GEGEVEN FRAGMENT:
--- --- ---

Deze roman is een typisch kenmerk van de ogenschijnlijk zakelijke en licht ironische schrijfstijl van W.F. Hermans. De plot is fris en het tiental openingspagina's (uittreksels uit de fictieve scriptie van het hoofdpersonage - beslommeringen over tijdsbeleving en tijdsmeting) is om te smullen. Maar wanneer je éénmaal de premisse hebt geproefd, raakt het verhaal gaandeweg in het slop. Het is dan ook niet zozeer de plot die uitnodigt om deze roman te (her)lezen, maar wel het zuivere taalgebruik van W.F. Hermans en zijn betrachting om een roman te schrijven die even vlot loopt als een goed uurwerk. In het licht van de rest van het oeuvre van Hermans geen absolute topper, maar her en der valt er wel een sprankelende alinea te sprokkelen.

--- --- ---

Opgeslagen gegevens:

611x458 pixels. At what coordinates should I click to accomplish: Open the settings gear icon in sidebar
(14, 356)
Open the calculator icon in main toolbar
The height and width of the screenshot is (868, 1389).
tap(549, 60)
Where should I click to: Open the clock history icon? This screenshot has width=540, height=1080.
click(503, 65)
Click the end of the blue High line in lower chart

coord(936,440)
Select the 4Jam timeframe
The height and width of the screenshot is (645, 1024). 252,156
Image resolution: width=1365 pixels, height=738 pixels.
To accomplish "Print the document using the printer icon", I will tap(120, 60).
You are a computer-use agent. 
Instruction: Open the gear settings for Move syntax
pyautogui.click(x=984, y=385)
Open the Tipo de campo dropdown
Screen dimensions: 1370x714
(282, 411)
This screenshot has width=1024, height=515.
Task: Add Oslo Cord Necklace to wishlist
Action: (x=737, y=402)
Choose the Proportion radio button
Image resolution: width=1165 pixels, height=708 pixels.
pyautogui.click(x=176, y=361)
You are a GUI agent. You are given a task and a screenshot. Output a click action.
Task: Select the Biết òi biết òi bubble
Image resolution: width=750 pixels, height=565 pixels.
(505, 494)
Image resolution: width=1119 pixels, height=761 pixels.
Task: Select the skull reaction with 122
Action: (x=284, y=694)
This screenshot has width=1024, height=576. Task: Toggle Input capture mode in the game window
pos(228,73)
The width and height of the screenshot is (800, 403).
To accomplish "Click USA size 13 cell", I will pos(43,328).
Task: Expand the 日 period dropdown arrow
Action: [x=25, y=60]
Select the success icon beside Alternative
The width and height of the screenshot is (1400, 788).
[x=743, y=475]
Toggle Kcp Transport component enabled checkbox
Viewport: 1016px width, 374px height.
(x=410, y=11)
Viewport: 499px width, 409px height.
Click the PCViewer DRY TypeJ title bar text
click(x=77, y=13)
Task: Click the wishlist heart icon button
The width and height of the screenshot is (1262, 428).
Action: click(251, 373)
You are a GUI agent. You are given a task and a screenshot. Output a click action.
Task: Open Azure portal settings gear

--- --- ---

VRAGEN:
1/ Schrijf uit het fragment over de roman van W.F. Hermans het stuk over van "Deze roman is" tot en met "alinea te sprokkelen.".
2/ Waaruit bestaan de openingspagina's volgens het fragment over de roman van W.F. Hermans?

LIJST MET ANTWOORDEN:
1/
Deze roman is een typisch kenmerk van de ogenschijnlijk zakelijke en licht ironische schrijfstijl van W.F. Hermans. De plot is fris en het tiental openingspagina's (uittreksels uit de fictieve scriptie van het hoofdpersonage - beslommeringen over tijdsbeleving en tijdsmeting) is om te smullen. Maar wanneer je éénmaal de premisse hebt geproefd, raakt het verhaal gaandeweg in het slop. Het is dan ook niet zozeer de plot die uitnodigt om deze roman te (her)lezen, maar wel het zuivere taalgebruik van W.F. Hermans en zijn betrachting om een roman te schrijven die even vlot loopt als een goed uurwerk. In het licht van de rest van het oeuvre van Hermans geen absolute topper, maar her en der valt er wel een sprankelende alinea te sprokkelen.

2/ Uit uittreksels uit de fictieve scriptie van het hoofdpersonage, met beslommeringen over tijdsbeleving en tijdsmeting.